62      Die ACER, unterstützt durch das Parlament, beantragt, diesen Klagegrund als im Wesentlichen ins Leere gehend zurückzuweisen, da die angefochtene Entscheidung ohne die von den Klägerinnen behaupteten Unregelmäßigkeiten in der Sache nicht anders hätte ausfallen können.

63      Nach ständiger Rechtsprechung hat ein Kläger dann kein berechtigtes Interesse an der Aufhebung einer Entscheidung wegen Formmangels, wenn die Verwaltung keinen Ermessensspielraum besitzt und handeln muss, wie sie es getan hat, denn in einem solchen Fall könnte die Aufhebung dieser Entscheidung nur zum Erlass einer neuen Entscheidung führen, die inhaltlich mit der aufgehobenen Entscheidung identisch ist (Urteil vom 6. Juli 1983, Geist/Kommission, 117/81, EU:C:1983:191, Rn. 7, vgl. in diesem Sinne auch Urteile vom 4. Februar 2016, Italian International Film/EACEA, T‑676/13, EU:T:2016:62, Rn. 54, und vom 7. Juli 2021, HM/Kommission, T‑587/16 RENV, nicht veröffentlicht, EU:T:2021:415, Rn. 30).

64      Ein Kläger hat erst recht kein Interesse daran, die Nichtigerklärung eines Beschlusses bzw. die Aufhebung einer Entscheidung, mit dem bzw. der das Tätigwerden in einer bestimmten Angelegenheit verweigert wird, aufgrund eines bestimmten Klagegrundes zu beantragen, wenn die betreffende Verwaltung ohnehin nicht befugt ist, in dieser Angelegenheit tätig zu werden, so dass die Nichtigerklärung eines solchen Beschlusses bzw. die Aufhebung einer solchen Entscheidung auf der Grundlage dieses Klagegrundes nur dazu führen könnte, dass ein neuer Beschluss bzw. eine neue Entscheidung ergeht, mit dem bzw. der das Tätigwerden in dieser Angelegenheit verweigert wird (Beschluss vom 14. Juli 2020, Shindler u. a./Kommission, T‑627/19, EU:T:2020:335, Rn. 49).

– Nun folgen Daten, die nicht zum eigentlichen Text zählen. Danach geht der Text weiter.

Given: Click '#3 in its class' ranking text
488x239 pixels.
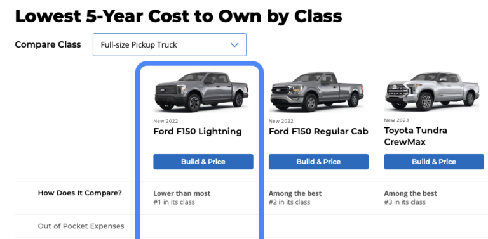Looking at the screenshot, I should point(405,202).
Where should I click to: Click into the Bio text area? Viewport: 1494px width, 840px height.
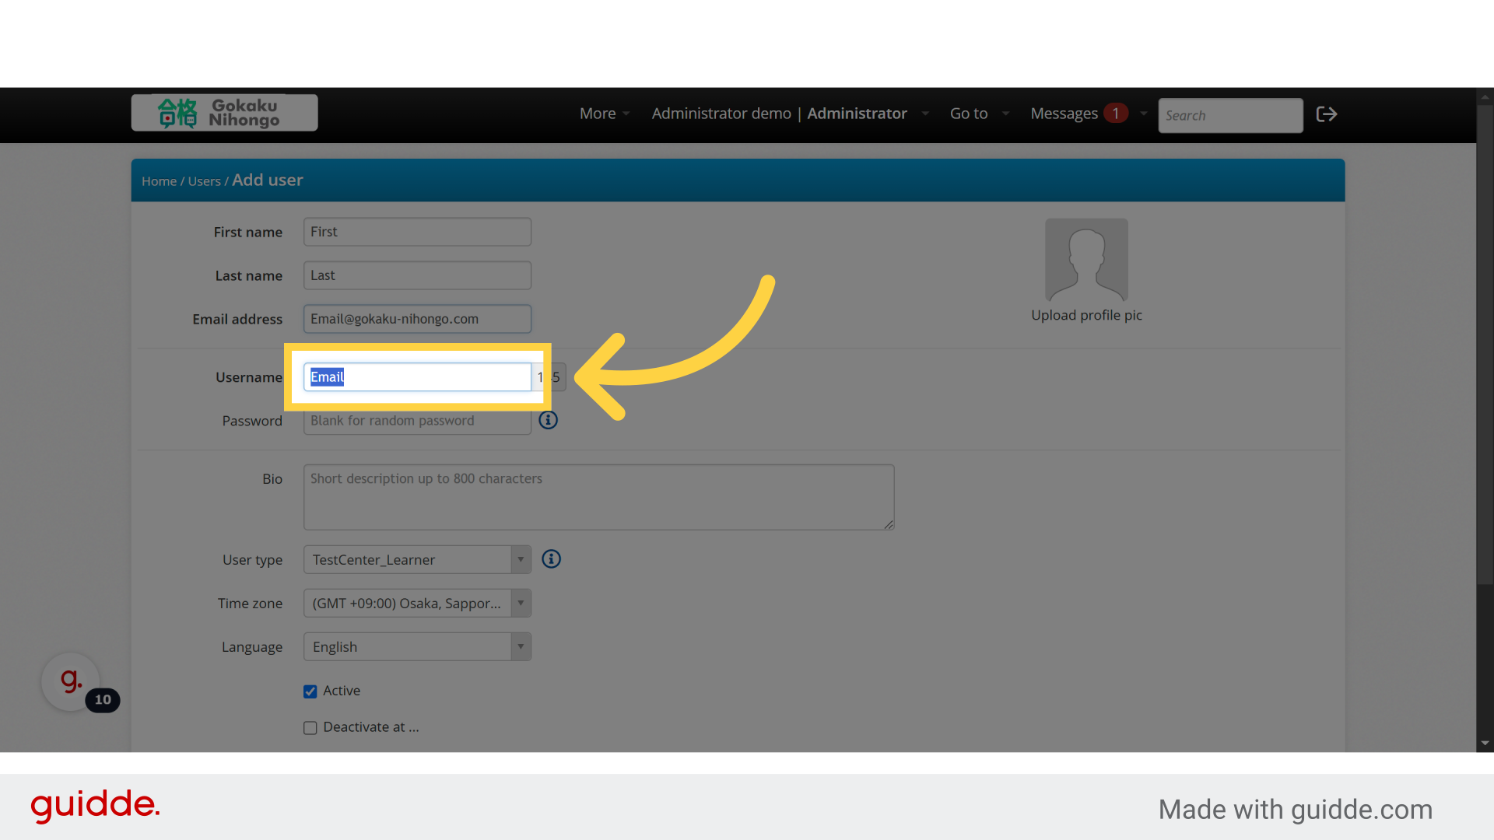[x=598, y=498]
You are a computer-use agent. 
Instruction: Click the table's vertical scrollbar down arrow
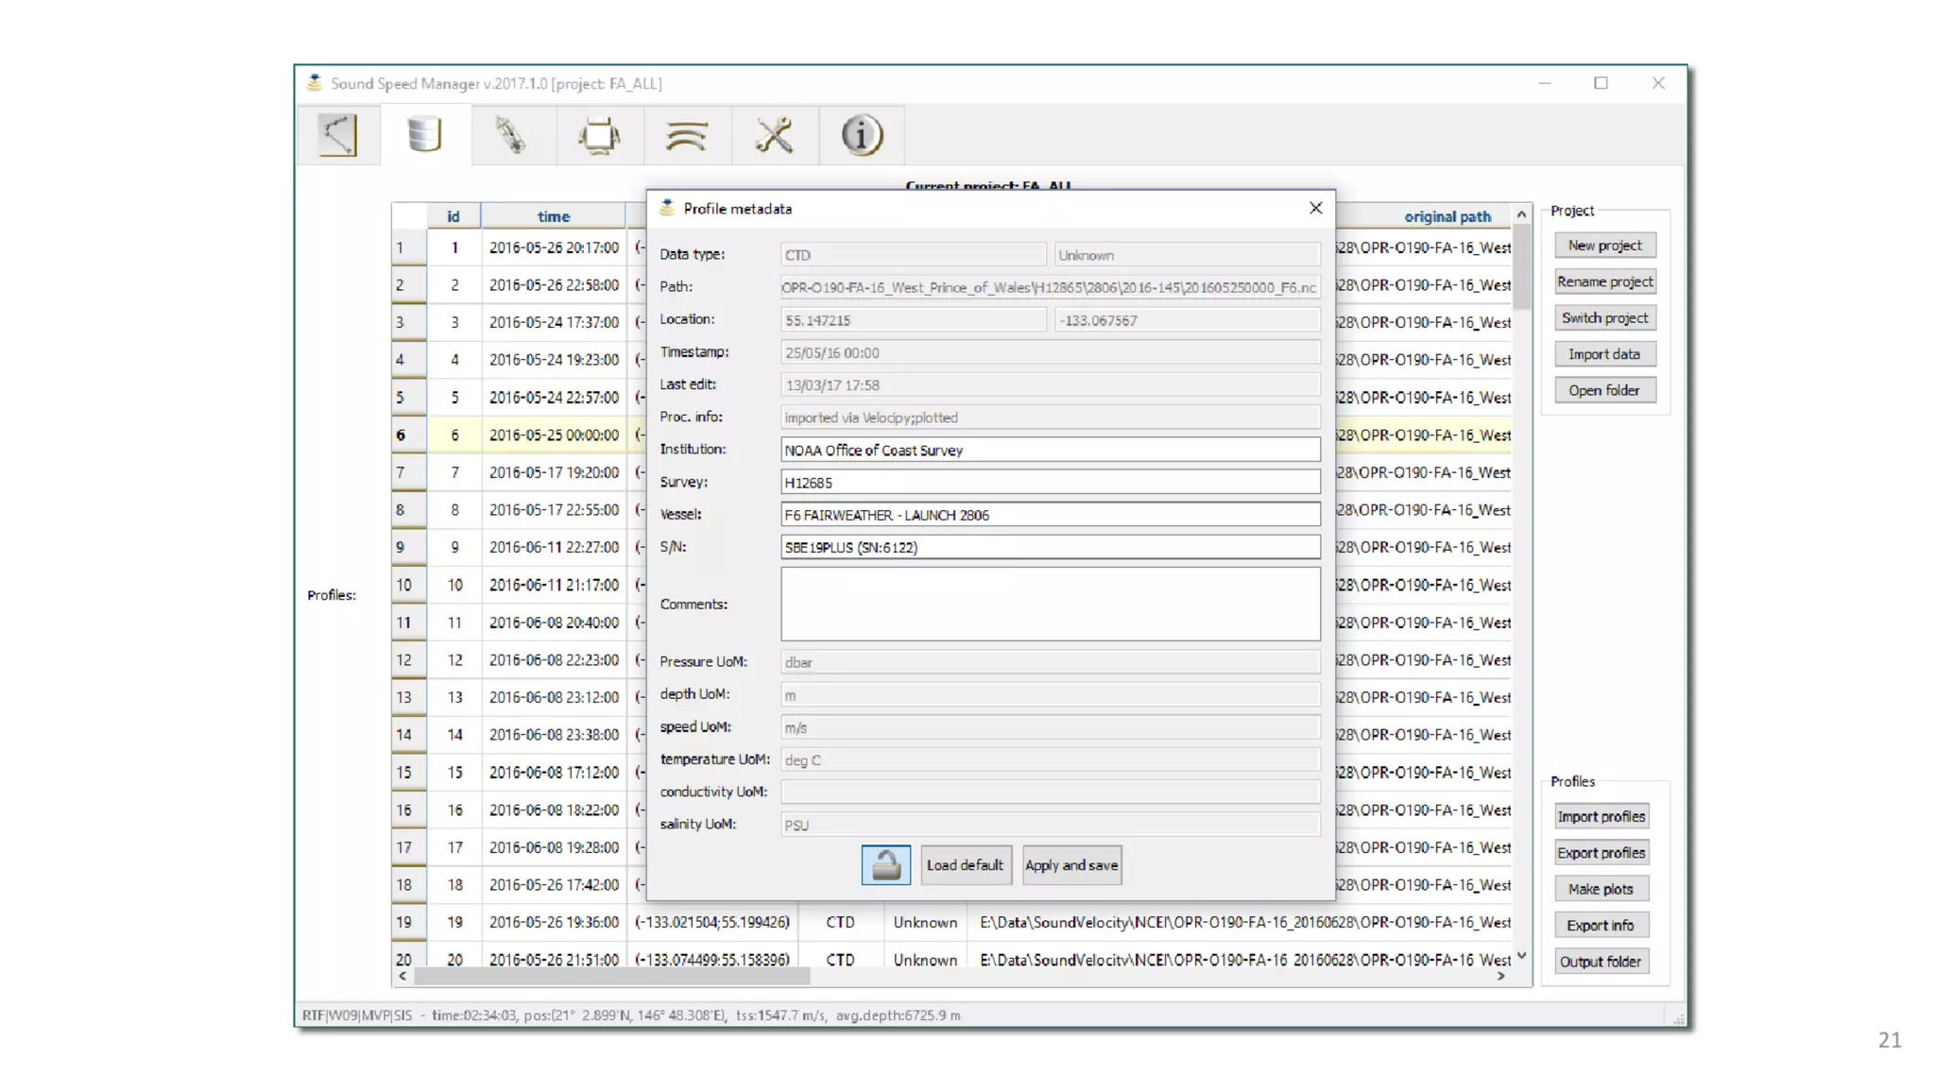coord(1521,956)
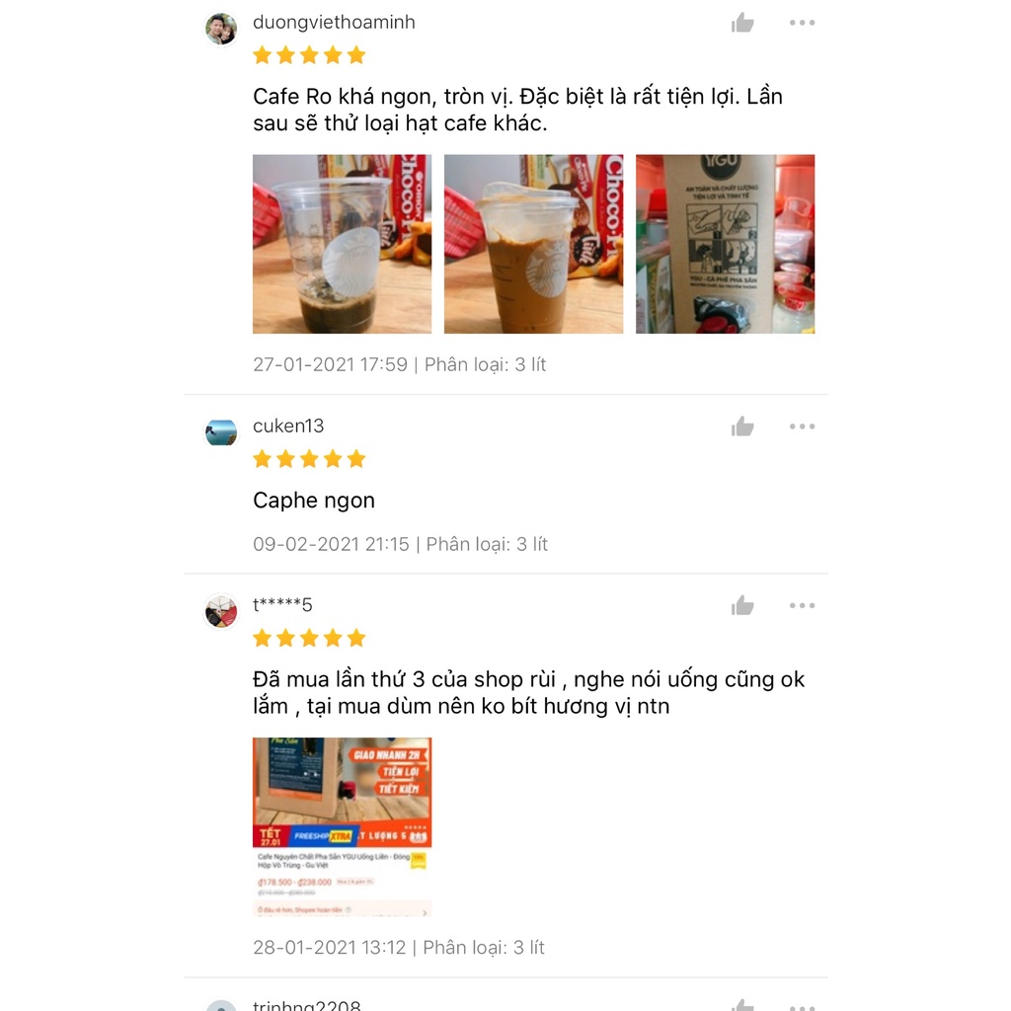Open the cuken13 username link
Screen dimensions: 1011x1011
(x=288, y=426)
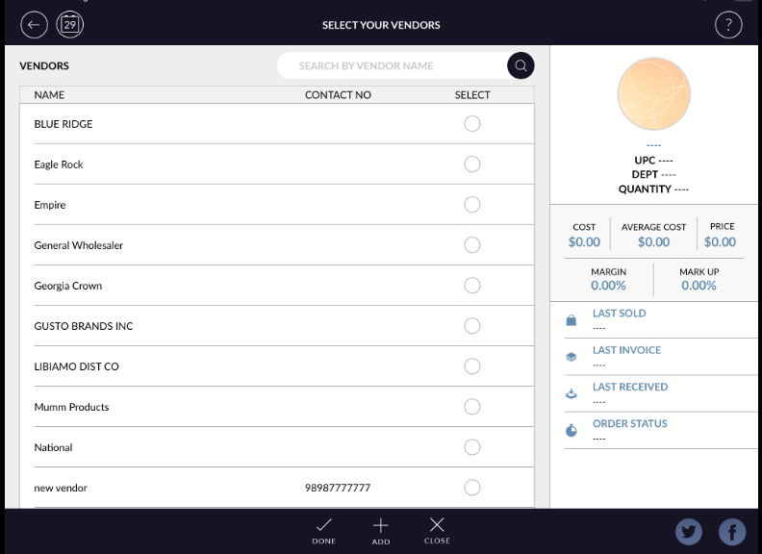Image resolution: width=762 pixels, height=554 pixels.
Task: Select the Eagle Rock vendor radio button
Action: 471,164
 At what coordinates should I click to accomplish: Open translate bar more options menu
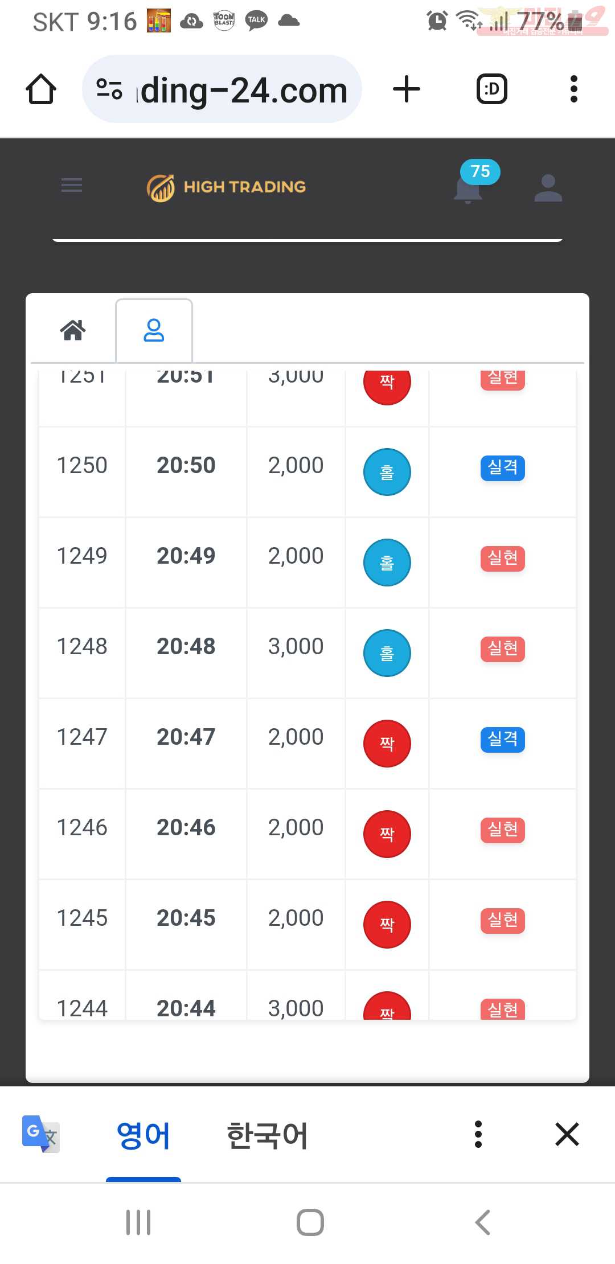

65      Aus der Prüfung des ersten Klagegrundes ergibt sich, dass der Beschwerdeausschuss jedenfalls infolge des Brexits nicht mehr dafür zuständig war, die sich aus dem Urteil vom 18. November 2020, Aquind/ACER (T‑735/18, Rechtsmittel anhängig, EU:T:2020:542), ergebenden Maßnahmen zu ergreifen.

66      Folglich ist, wie die ACER zu Recht bemerkt, der zweite Klagegrund als ins Leere gehend zurückzuweisen, ohne dass seine Begründetheit geprüft zu werden braucht, und mithin die Klage insgesamt abzuweisen.

 Kosten

67      Nach Art. 134 Abs. 1 der Verfahrensordnung des Gerichts ist die unterliegende Partei auf Antrag zur Tragung der Kosten zu verurteilen. Nach Art. 135 der Verfahrensordnung kann das Gericht jedoch aus Gründen der Billigkeit entscheiden, dass eine unterliegende Partei neben ihren eigenen Kosten nur einen Teil der Kosten der Gegenpartei trägt oder gar nicht zur Tragung dieser Kosten zu verurteilen ist.

68      Im vorliegenden Fall sind die Klägerinnen zwar mit ihren Anträgen unterlegen, gleichwohl ist die Unzuständigkeit des Beschwerdeausschusses eine Folge des Brexits. Dieses vom Willen der Klägerinnen unabhängige Ereignis trat während des Verfahrens vor den Organen der ACER ein, nachdem das Gericht die ursprüngliche Entscheidung des Beschwerdeausschusses aufgehoben hatte. Angesichts dieser besonderen Umstände hält es das Gericht bei angemessener Würdigung des vorliegenden Falles für geboten, den Klägerinnen und der ACER jeweils ihre eigenen Kosten aufzuerlegen.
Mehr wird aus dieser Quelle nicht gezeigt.